On January 1, 2017, new legislation took effect which greatly restricts Medi-Cal recovery. For MediCal recipients who die on or after January 1, 2017, recovery is now largely limited to only those assets subject to California Probate administration.
Under the old law, the only way to avoid recovery was to have nothing left in the Medi-Cal recipient’s name at the time of death. The State could not recover until the surviving spouse of the Medi-Cal recipient died. At that time, the State could recover from whatever was in the Medi-Cal recipient’s estate that was left to the surviving spouse, via, community property, joint tenancy, living trust, or under a will.
Starting January 1, 2017, (under the new law) recovery is limited to those estates that are subject to probate administration. Conversely, assets transferred via living trusts, joint tenancies, survivorship and life estates will no longer be subject to recovery.
It is a common misconception that having only a Will precludes probate administration – the opposite is true in California. If the gross assets of a decedent’s estate exceed $150,000, a Will must be admitted to Probate – and the Estate will be subject to Medi-Cal recovery. Setting up a living trust is more relevant now than ever before.

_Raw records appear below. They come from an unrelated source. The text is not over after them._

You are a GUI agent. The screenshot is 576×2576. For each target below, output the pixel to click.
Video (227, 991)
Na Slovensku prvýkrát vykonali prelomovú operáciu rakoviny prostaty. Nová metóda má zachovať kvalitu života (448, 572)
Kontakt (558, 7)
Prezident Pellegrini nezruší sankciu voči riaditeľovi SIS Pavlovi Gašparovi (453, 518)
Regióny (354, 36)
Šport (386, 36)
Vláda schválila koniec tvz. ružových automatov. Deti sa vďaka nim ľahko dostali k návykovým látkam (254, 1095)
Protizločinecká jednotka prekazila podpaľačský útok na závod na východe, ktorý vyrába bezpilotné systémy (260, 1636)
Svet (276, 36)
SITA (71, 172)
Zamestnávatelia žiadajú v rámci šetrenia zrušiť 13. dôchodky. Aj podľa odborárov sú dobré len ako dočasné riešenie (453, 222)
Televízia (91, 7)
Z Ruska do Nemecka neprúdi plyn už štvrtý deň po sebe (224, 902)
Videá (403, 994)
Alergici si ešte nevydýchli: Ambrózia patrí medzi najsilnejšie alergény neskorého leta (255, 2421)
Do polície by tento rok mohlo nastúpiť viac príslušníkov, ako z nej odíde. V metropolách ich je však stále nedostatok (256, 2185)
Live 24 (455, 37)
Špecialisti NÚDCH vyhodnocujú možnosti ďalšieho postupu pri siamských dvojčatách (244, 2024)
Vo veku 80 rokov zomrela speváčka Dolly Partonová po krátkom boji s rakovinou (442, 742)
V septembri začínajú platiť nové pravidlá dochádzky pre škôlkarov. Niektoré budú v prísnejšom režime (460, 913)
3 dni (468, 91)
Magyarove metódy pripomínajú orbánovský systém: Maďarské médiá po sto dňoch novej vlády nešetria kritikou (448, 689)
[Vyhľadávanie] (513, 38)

For example, if John dies after January 1, 2017, and leaves his home under his Will to his children, his estate will be subject to Probate (if the gross value of his home is $150,000 or more). And – the home will be subject to a Medi-Cal recovery Claim. But if John had left the home in a living Trust which avoids Probate administration, there would be no recovery.
The new law also changes what is recoverable, and what is not. For example, Medi-Cal can no longer recover for most basic health services such as doctor’s visits, prescription drug costs or managed care reimbursements. But Medi-Cal recovery is still applicable to payments made for skilled nursing home care, home- and community-based services, and hospital and prescription drug services received when the member was an inpatient in a skilled nursing facility.